Tarih ve geçmiş arasındaki değerlendirmede çoğu zaman yanılgıya düşeriz.
Tarih, geçmişin bilimsel olarak değerlendirilmesidir.
Geçmiş ise yaşanmış anıların hatırlanmasıdır.
Bilerek ya da bilmeyerek tarihine zulmeden eden bizim gibi bir millet yoktur herhalde.
İşine gelen, işine geldiği biçimde evirip çevirip tarihi bir güzel kullanıyor.
Ya bir güzel karalıyoruz.
Ya da bir güzel göklere çıkarıp üzerine toz kondurmuyoruz.
Şu zaman olmuş hala...
Tarihimizi tarihsel bilim gerçekliğiyle değerlendiremiyoruz.
Objektif bir bakışla akıl süzgecinden geçiremiyoruz.
Tarihe işimize nasıl geliyorsa öyle bakmaya ve orasından burasından eğip bükmeye çalışıyoruz.
Hele ki...
Geçmişte yapılan hatalar bugün ki eksiklerimizi kapatmaya yarıyorsa değmeyin keyfimize!
Ve ya geçmişte yapılan güzel şeyler; bugün işimize gelmiyorsa gözümüz görmez, kulağımız duymaz oluyor.
Tüm bunları bize siyaset yaptırıyor desem yeridir.

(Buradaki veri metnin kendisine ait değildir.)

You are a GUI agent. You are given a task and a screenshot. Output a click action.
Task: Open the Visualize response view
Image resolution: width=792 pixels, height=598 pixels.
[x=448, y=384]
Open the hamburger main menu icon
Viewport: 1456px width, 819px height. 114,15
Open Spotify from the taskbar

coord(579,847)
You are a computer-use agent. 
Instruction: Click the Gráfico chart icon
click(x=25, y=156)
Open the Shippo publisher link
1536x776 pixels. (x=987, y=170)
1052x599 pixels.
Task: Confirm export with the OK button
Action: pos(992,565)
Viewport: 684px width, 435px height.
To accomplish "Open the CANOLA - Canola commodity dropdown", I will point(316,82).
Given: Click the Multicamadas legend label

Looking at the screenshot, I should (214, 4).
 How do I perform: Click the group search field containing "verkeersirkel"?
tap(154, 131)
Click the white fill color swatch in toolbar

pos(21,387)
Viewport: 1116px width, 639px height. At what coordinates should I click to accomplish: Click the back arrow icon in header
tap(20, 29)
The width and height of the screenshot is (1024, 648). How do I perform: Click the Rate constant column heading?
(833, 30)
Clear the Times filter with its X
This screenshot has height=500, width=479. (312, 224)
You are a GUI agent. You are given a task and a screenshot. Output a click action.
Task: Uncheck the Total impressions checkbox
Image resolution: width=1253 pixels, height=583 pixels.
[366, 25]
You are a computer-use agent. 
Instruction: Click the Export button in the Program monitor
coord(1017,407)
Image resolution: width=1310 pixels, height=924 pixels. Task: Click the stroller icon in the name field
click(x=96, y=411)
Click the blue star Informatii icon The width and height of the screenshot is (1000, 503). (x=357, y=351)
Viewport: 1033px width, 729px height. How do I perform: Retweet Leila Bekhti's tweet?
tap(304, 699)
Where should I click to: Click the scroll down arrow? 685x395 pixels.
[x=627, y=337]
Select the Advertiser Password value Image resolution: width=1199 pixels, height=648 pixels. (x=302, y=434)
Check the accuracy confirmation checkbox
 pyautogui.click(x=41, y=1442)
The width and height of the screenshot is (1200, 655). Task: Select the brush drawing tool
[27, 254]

Hele hele siyasi hayatımızın son yetmiş yılı bu kötü alışkanlığı kazandırdı maalesef.
Hem de ne kötü!
Pek çok örnek verilebilir.
Varsayalım bugün kü yaşanan yoksulluğu eleştirdiğinizde hemen o kötü alışkanlık devreye giriyor.
''Efendim geçmişte daha ağır yoksulluk vardı. Ekmeği karneyle alırdık'' diyerek...
Dünyanın içinde bulunduğu koşulları ve ülkenin şartlarını bir türlü görmek istemiyoruz.
Ayrıca...
Aradan geçen zaman içinde dünyanın kat ettiği mesafeyi ve bilimsel gelişmeleri hiç düşünmeden...
Ya da...
Bugün ki geri kalmışlığı ve yoksulluğu çok normalmiş gibi görebilmeyi çok iyi becerebiliyoruz.
''Eskiden arabamı vardı ev mi vardı buzdolabı bile yoktu’ ‘gibi..
Ey mübarek adam!
Bir Karadeniz türküsünde ''Nenen çarık giyerdi'' sözünden yola çıkarak ne yapalım yani şimdi de çarık mı giyelim!
Ninemin çarık giydiği, bir zeytini en az üç sokuma katık ettiğimiz yıllarda dünyada tüm ülkeler savaş halinde değil miydi?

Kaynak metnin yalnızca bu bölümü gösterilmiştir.